新型コロナウイルス(SARS-CoV-2)の変異株オミクロンは現在、5つの系統(BA.1、BA.2、BA.3、BA.4、BA.5)に分類される。中でもBA.5から派生したBQ.1.1とBA.2から派生したXBBの感染例は、国内を含む多くの国々で増加している。東京大学医科学研究所ウイルス感染部門特任教授の河岡義裕氏らは、BQ.1.1およびXBBに対する抗体薬と抗ウイルス薬の効果を検討。その結果をN Engl J Med(2022年12月7日オンライン版)で報告した。(関連記事「オミクロン株への抗ウイルス薬の効果を確認」「オミ株BA.2にも抗体薬、抗ウイルス薬は有用」)
抗ウイルス薬では高い増殖抑制効果
まず、河岡氏らは検証検体から分離したBQ.1.1およびXBBに対する4種類の抗体薬の感染阻害効果を検討した。抗体薬には昨年(2021年)7月に特例承認を受けた抗体カクテル療法カシリビマブ/イムデビマブ(商品名ロナプリーブ)、ソトロビマブ(同ゼビュディ)、チキサゲビマブ/シルガビマブ(同エバシェルド)、bebtelovimab(国内未承認)を用いた。
その結果、ソトロビマブ、カシリビマブ/イムデビマブ、チキサゲビマブ/シルガビマブの中和活性はいずれも著しく低かった。さらに、これまでBA.2およびBA.5に対する高い中和活性を維持してきたbebtelovimabも、BQ.1.1およびXBBに対しては中和活性が著しく低かった。

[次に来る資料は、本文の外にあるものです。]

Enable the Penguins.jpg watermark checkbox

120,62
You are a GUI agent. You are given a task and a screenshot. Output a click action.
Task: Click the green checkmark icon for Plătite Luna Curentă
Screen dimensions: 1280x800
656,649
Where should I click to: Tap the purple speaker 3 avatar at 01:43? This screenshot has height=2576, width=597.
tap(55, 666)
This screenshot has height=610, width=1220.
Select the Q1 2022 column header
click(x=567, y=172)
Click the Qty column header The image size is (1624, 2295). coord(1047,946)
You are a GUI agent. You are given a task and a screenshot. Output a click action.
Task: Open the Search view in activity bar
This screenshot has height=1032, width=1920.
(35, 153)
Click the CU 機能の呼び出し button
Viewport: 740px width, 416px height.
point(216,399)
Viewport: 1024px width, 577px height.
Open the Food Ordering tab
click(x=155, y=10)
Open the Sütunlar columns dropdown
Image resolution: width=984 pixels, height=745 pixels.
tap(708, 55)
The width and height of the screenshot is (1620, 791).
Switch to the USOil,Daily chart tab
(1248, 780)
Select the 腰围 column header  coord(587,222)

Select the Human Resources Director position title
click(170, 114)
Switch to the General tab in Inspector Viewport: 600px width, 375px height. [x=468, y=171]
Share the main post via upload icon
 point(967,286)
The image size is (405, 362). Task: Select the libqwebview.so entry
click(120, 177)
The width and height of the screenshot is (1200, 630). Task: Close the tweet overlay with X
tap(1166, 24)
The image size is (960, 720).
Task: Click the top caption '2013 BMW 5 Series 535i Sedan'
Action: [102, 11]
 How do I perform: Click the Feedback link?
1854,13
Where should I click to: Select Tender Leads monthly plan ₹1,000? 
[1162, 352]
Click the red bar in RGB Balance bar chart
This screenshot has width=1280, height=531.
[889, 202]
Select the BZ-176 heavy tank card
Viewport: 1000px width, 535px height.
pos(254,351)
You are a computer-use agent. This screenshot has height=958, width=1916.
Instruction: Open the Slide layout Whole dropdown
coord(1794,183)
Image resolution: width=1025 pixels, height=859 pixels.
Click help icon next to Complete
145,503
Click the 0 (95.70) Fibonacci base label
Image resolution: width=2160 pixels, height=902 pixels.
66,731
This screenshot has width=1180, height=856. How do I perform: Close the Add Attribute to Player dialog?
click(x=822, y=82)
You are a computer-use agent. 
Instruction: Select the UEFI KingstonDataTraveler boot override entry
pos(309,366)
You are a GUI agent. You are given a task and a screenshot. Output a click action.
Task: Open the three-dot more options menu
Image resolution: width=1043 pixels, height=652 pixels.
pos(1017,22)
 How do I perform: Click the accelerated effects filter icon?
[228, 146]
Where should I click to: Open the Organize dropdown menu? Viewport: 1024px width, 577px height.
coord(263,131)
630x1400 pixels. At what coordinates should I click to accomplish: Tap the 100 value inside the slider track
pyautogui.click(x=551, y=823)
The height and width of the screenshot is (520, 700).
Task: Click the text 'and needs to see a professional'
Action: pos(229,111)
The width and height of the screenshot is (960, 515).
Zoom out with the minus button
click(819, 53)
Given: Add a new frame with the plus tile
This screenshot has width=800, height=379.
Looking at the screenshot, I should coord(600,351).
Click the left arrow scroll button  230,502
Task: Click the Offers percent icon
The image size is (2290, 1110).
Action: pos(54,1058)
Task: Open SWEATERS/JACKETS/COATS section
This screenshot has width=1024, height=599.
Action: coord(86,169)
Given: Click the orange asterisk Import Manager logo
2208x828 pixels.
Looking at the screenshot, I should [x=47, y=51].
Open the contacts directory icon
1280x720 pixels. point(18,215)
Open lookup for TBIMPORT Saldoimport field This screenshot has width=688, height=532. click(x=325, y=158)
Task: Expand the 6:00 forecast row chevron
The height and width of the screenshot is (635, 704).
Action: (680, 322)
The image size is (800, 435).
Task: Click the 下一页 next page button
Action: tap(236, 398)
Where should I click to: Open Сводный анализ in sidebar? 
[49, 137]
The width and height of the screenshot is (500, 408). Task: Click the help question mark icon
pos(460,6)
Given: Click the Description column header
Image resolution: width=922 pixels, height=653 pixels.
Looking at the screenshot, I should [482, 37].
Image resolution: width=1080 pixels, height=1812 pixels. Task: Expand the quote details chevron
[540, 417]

次に、3種類の抗ウイルス薬に対する効果を検討した。レムデシビル(商品名べクルリー)、モルヌピラビル(同ラゲブリオ)、ニルマトレルビル/リトナビル(同パキロビッドパック)を用いて解析したところ、全ての薬剤がBQ.1.1およびXBBに対して高い増殖抑制効果を示した。効果の程度は従来株に対するものと同等だった。
同氏らは「研究で得られた成果は、医療現場においてCOVID-19治療薬の適切な選択に役立つだけでなく、行政機関が今後のCOVID-19対策計画を策定・実施する上でも重要な情報となる」としている。